* _Directions_
Locate every line below that contains the word "tray" and copy it.

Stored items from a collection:
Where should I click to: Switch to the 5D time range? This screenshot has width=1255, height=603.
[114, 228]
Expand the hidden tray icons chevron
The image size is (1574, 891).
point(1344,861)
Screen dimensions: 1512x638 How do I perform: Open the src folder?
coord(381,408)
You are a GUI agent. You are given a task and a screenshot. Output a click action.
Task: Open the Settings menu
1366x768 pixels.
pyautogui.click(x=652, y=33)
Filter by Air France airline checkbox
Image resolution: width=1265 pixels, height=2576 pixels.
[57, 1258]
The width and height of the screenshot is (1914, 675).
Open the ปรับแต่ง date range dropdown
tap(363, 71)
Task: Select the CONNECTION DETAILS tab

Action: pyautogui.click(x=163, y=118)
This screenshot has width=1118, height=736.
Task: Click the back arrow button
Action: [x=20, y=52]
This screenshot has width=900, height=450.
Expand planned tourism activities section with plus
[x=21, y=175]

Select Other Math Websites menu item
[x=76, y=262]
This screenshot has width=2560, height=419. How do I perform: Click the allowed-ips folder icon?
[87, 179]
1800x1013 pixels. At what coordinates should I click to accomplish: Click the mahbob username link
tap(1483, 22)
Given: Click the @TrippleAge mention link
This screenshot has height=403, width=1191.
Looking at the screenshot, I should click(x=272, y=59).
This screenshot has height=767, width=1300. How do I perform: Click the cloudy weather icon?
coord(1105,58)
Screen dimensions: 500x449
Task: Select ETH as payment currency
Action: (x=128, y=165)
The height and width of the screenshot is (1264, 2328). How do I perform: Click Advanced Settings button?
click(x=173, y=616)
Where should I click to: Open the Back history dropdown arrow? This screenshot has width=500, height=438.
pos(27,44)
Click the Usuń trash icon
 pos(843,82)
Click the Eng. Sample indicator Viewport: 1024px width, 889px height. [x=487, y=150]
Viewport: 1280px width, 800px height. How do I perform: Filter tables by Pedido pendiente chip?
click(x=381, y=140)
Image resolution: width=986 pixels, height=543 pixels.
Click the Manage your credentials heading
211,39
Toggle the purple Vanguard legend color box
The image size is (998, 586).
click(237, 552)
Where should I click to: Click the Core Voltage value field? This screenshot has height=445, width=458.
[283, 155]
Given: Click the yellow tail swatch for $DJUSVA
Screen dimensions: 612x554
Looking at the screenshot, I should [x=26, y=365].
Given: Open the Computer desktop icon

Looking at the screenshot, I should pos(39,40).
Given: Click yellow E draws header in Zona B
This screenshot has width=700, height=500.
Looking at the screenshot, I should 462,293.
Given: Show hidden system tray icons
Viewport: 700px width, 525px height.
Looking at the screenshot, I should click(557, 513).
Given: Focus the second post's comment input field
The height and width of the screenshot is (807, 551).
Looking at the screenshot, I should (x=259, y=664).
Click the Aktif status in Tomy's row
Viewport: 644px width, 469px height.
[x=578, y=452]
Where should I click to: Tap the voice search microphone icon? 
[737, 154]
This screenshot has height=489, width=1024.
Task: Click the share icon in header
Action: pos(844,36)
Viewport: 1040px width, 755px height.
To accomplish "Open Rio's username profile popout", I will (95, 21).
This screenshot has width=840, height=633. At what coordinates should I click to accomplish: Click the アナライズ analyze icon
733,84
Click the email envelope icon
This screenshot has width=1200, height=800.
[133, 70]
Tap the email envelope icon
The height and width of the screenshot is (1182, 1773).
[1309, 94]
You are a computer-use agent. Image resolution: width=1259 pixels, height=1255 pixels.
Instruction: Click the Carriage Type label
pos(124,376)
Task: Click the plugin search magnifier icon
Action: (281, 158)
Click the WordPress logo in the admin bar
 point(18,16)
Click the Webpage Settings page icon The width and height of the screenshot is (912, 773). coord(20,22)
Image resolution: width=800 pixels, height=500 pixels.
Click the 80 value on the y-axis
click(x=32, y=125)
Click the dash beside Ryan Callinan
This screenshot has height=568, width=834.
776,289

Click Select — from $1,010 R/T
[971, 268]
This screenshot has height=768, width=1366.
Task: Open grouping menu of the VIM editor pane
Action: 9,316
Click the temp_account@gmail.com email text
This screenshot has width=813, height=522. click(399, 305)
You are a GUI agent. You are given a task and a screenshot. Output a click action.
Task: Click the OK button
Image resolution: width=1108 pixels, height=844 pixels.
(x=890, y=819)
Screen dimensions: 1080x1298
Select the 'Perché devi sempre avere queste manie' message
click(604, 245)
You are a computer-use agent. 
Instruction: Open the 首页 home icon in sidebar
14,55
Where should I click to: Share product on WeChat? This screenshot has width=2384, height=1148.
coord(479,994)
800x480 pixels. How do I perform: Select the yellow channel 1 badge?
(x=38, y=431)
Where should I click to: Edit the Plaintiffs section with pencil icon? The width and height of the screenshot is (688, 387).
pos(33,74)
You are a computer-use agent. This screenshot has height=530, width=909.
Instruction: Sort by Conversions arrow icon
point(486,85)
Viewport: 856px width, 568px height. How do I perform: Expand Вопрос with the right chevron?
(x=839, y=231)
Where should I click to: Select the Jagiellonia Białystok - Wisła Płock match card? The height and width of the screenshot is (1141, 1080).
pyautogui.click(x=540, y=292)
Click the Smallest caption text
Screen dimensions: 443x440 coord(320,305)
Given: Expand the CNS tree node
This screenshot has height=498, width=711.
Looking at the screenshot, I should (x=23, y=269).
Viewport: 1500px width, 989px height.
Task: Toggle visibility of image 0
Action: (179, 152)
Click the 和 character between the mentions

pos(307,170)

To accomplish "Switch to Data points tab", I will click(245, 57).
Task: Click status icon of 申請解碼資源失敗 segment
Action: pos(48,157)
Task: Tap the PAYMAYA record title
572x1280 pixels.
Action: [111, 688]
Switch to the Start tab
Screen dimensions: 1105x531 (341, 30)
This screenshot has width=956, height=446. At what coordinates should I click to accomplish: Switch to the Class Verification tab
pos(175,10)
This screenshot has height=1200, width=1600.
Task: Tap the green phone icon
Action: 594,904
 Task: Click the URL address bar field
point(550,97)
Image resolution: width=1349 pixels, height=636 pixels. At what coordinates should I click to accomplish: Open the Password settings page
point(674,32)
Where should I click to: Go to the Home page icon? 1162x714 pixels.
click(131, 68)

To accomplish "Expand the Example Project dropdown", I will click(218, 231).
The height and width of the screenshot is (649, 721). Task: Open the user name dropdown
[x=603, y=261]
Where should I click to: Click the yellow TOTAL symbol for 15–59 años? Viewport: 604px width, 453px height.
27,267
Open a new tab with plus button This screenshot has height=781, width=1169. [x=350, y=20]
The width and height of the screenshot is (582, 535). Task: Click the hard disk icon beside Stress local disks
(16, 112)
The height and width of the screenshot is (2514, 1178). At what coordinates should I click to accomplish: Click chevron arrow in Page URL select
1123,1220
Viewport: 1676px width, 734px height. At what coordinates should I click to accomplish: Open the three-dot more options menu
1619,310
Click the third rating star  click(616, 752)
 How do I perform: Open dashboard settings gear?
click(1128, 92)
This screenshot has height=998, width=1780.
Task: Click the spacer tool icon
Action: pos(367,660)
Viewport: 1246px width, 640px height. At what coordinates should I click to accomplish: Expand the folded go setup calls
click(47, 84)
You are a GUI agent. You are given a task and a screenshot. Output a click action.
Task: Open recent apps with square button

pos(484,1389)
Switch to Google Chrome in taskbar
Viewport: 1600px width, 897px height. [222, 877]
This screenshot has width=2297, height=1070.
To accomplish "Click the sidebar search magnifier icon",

* _Written solution_
Expand the hidden tray icons chevron
Given: Show hidden system tray icons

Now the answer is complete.